Items listed in a dataset
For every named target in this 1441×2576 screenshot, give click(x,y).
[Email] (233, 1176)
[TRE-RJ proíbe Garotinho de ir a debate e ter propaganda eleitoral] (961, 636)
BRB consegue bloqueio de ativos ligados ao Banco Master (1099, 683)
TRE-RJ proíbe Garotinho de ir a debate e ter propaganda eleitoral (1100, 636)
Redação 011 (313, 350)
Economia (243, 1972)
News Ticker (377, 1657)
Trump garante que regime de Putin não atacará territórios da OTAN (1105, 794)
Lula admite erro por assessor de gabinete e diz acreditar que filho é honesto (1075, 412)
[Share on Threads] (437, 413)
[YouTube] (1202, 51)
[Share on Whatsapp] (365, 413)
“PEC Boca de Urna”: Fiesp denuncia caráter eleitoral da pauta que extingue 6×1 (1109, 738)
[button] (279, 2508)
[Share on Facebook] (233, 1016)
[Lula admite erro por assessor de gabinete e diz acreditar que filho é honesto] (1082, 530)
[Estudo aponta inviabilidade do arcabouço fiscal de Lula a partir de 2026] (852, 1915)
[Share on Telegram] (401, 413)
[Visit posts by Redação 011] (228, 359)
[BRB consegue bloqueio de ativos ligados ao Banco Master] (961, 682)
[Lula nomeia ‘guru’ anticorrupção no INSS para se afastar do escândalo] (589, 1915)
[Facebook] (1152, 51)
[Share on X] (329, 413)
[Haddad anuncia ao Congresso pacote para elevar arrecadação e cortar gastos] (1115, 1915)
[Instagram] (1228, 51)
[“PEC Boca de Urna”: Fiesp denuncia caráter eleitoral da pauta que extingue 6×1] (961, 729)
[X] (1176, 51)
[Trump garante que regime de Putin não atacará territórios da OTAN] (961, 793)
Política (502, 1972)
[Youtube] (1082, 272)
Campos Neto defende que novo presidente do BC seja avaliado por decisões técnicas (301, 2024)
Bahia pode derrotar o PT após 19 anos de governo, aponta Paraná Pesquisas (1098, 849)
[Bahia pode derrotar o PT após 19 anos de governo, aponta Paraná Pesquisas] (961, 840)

Your assignment ▸
From the line holding "[Lula admite erro" to the final line of the data, output each line exactly and nothing more.

Finished exercise ▸
[Lula admite erro por assessor de gabinete e diz acreditar que filho é honesto] (1082, 530)
[Estudo aponta inviabilidade do arcabouço fiscal de Lula a partir de 2026] (852, 1915)
[Share on Telegram] (401, 413)
[Visit posts by Redação 011] (228, 359)
[BRB consegue bloqueio de ativos ligados ao Banco Master] (961, 682)
[Lula nomeia ‘guru’ anticorrupção no INSS para se afastar do escândalo] (589, 1915)
[Facebook] (1152, 51)
[Share on X] (329, 413)
[Haddad anuncia ao Congresso pacote para elevar arrecadação e cortar gastos] (1115, 1915)
[Instagram] (1228, 51)
[“PEC Boca de Urna”: Fiesp denuncia caráter eleitoral da pauta que extingue 6×1] (961, 729)
[X] (1176, 51)
[Trump garante que regime de Putin não atacará territórios da OTAN] (961, 793)
Política (502, 1972)
[Youtube] (1082, 272)
Campos Neto defende que novo presidente do BC seja avaliado por decisões técnicas (301, 2024)
Bahia pode derrotar o PT após 19 anos de governo, aponta Paraná Pesquisas (1098, 849)
[Bahia pode derrotar o PT após 19 anos de governo, aponta Paraná Pesquisas] (961, 840)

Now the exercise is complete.